- Directed by: Frank Richardson
- Written by: Ernest Denny (play); Frank Richardson;
- Produced by: Edward G. Whiting
- Starring: Nina Boucicault; James Carew; Valerie Hobson;
- Production company: British Sound Film Productions
- Distributed by: Universal Pictures
- Release date: March 1935;
- Running time: 58 minutes
- Country: United Kingdom
- Language: English

= Oh, What a Night (1935 film) =

Oh, What a Night is a 1935 British comedy film directed by Frank Richardson and starring Nina Boucicault, James Carew and Valerie Hobson. It was written by Richardson based on the play by Ernest Denny, and was a quota quickie made at Wembley Studios.

== Preservation status ==
The British Film Institute National Archive holds no stills or ephemera, and no film or video materials.

==Plot==
Marmaduke Gregory vanishes just as his wealthy sheep-farmer father arrives from Australia to offer him a job. To save the day, Mrs. Gregory's two daughters bring a young man suffering from amnesia into the house, planning to pass him off as Marmaduke, since the father has not seen his son in fifteen years. For a while, the deception works, but complications arise when the real Marmaduke returns from a secret honeymoon. Fortunately, despite the confusion, everything ultimately works out for the best.

==Cast==
- Nina Boucicault as Althea Gregory
- James Carew as Mortimer B. Gregory
- Valerie Hobson as Susan
- Kathleen Kelly as Miss Wyley
- Molly Lamont as Pat
- Stanella Perry
- Ernest Stidwell as Dawson
- Roland Culver

== Reception ==
Kine Weekly wrote: "Here is just another quota quickie, a feeble comedy with gags and situations clumsily borrowed from old fashioned farce and the music-hall. The plot has little or no point, the treatment as indefinite, and the acting indifferent. It is hopelessly and irreparably deficient in entertainment."

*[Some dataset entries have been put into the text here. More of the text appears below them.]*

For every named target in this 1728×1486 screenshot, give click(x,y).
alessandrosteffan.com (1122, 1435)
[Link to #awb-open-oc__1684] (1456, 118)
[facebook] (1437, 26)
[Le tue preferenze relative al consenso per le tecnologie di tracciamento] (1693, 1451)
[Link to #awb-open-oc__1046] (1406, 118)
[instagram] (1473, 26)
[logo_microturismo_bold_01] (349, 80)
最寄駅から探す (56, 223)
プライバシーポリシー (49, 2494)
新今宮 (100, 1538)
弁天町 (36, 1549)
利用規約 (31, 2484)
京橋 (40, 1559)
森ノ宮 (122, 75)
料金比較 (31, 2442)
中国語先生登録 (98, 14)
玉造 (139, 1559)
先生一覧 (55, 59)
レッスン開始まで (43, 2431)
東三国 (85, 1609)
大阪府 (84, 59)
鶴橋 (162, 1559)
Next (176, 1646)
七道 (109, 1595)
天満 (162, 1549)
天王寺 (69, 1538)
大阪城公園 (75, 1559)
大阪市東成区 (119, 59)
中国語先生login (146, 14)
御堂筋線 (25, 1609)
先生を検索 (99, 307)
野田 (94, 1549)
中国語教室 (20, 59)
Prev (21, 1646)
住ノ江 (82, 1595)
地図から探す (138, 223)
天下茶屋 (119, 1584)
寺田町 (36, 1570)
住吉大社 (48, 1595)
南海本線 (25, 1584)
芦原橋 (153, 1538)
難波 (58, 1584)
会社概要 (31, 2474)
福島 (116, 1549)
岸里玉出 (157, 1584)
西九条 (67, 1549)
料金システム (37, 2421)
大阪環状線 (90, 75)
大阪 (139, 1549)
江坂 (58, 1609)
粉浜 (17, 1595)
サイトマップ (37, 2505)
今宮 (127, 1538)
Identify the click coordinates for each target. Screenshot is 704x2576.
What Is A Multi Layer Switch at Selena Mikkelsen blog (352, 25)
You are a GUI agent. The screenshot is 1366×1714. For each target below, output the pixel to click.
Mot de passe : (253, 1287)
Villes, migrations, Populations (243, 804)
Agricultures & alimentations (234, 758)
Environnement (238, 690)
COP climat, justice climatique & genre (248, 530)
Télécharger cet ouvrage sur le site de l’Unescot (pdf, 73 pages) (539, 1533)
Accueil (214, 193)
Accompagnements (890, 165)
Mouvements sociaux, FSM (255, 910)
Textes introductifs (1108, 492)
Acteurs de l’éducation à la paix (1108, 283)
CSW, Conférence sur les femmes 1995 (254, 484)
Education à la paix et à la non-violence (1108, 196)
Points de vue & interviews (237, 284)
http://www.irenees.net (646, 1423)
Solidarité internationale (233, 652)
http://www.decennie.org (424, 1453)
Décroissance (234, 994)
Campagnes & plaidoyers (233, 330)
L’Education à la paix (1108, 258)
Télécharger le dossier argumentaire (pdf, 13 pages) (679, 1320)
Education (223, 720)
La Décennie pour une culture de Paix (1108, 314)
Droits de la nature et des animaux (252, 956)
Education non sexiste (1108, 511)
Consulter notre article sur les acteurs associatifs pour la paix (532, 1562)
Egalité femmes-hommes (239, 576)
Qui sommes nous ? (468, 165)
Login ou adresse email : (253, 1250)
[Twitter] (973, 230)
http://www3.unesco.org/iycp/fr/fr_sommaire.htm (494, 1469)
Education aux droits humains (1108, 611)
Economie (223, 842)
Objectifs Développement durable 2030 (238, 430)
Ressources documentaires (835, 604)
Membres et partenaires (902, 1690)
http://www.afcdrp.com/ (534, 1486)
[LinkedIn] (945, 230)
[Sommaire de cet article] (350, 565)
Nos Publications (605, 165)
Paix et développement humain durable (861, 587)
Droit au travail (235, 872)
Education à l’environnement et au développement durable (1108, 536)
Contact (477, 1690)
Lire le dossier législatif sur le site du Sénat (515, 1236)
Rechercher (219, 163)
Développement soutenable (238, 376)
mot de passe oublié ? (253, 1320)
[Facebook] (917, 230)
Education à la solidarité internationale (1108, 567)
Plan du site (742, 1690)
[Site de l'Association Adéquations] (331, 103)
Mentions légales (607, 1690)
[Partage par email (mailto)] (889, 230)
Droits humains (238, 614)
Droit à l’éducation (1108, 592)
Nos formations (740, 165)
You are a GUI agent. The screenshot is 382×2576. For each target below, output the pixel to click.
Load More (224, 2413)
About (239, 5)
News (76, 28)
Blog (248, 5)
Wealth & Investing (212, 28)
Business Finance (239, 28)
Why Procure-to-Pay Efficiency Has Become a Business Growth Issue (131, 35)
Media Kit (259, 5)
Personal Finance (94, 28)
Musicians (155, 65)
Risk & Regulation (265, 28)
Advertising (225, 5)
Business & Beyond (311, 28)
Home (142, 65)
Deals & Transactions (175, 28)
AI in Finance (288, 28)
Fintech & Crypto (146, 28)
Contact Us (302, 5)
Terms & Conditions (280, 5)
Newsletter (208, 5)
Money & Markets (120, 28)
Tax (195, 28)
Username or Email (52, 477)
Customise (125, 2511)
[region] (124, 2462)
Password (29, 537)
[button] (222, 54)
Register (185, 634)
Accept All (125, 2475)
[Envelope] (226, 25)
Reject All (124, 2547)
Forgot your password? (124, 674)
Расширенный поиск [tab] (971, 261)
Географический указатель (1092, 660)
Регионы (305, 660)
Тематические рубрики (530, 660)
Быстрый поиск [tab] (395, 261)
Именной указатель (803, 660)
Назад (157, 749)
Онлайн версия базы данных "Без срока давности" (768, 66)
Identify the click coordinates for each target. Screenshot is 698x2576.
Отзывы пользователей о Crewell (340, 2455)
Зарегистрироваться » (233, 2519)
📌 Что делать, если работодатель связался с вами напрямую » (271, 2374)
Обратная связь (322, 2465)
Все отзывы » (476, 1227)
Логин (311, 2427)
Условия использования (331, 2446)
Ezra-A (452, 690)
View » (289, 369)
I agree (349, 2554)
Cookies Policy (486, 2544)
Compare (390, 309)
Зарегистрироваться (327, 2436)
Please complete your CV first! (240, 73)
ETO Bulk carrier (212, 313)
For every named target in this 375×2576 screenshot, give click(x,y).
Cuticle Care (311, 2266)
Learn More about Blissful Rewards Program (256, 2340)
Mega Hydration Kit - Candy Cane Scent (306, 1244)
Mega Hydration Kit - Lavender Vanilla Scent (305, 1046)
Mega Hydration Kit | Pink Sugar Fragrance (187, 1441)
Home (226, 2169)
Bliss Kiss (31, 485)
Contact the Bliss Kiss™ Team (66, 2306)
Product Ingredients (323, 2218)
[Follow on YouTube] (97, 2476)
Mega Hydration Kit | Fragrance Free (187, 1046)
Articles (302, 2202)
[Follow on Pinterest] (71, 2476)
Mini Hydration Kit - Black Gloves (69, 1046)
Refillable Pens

The Daily Film Renter wrote: "The plot structure in this effort is a trifle on the flimsy side, most of the humour being derived from 'wrong bedroom' business and the misunderstandings consequent upon the masquerade. ... Settings and technical details are adequate."

Picturegoer wrote: "Old-fashioned farce with slapstick interludes clumsily developed and containing little real humour in its threadbare situations."